When such an individual is considered good, they tend to be pushed into a team management role, reducing or even eliminating their wider value.
Which also introduces the spectre of future career moves, as where on earth does anyone in such post go next, a couple of years down the line?
Many teams have tried in the past and jettisoned the idea due to unassignable impact.
A trusted sales trainer held such temporary position when I began my sales career. When landing for their half-yearly sessions, a slot would be made for a hot big bid piece of extra analysis and planning. The extra brainpower welcomed from an experienced and proven old hand.
Such arrangements could be more formalised and frequent.
As the Millennium dawned I again came into contact with one. Inside a rocketing tech startup. A Kiwi called Rex, double the age of almost all the Salesforce. I attended a New Product training session as observer. A discipline which was already becoming my forte. Yet events got embarrassing. Four twentysomething reps, the coach and myself. Yet the morning turned into an exercise in trying to impress the sole female in the room. My attempts to refocus were rebuffed. I asked her how she felt proceedings went after. I realised there was a serious cultural reset required there, which alas never came.
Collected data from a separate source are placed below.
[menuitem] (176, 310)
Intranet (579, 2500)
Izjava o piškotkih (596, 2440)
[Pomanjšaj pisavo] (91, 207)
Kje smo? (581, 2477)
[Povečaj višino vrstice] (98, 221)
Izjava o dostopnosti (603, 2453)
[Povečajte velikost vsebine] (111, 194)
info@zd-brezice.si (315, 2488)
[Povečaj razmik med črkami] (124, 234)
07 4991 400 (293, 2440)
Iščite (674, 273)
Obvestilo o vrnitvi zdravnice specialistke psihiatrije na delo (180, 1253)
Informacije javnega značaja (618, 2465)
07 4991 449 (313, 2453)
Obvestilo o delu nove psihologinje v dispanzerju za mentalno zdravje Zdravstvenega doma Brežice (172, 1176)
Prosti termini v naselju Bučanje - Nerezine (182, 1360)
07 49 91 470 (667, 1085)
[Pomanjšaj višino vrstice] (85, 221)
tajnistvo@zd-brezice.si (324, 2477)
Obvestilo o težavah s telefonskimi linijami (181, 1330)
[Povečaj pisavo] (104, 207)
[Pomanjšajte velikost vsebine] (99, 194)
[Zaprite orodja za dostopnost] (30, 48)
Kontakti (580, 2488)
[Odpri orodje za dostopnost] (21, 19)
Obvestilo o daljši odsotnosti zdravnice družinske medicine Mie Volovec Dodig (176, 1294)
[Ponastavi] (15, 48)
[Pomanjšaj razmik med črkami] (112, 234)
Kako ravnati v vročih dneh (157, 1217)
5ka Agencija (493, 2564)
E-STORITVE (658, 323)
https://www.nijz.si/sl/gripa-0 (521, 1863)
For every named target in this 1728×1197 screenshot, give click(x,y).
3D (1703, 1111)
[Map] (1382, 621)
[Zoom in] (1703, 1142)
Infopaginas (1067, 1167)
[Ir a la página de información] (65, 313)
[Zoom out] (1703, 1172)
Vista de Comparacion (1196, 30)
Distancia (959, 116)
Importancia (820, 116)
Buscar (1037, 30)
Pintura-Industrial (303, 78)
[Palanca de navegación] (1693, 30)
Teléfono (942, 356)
Despite such anecdotes, teams that manage to make this position work score big. So how do they crack it?
I’ve seen many different tricks down the years. From rotating holders, where upon territory redrawing a type of interim position allowed for people to have an eighteen month ‘secondment’ in such role. To maternity leave returnees taking part-time reins.
My experience is that sales knowledge management is the one area most overlooked.
Getting something that works anywhere around the team into the heads of the rest.
After that, I find that certain ‘micro-skills’ are inexcusably ignored.
Not only in their performance, but also on-going cultivation.
Whether it be from whiteboarding a pitch, handling an objection or even some element of timing, precious little formalised charting out by individual of what and how these and their ilk are nudged ever better can exist in even the most big-ticket of selling operations.
Imagine a salesteam where you can state which percentage improved their abilities in specific areas.
That may well be soon seen as a perk. Despite its possible best-practice position as a day-to-day expectation.
Forget ‘games won’, ‘goals scored’ or ‘assists’, as in football of yore.
Today there’s all sorts of extra pointers such as ‘chances created’, ‘key passes’, ‘key tackles’, ‘turnovers’ and ‘vision’ (eg, moves begun, second-assists or space found).
In similar fashion, whilst performance against quota remains top of the tree, a myriad of other levers come into Sales play. To truly succeed, we ought focus on these properly too.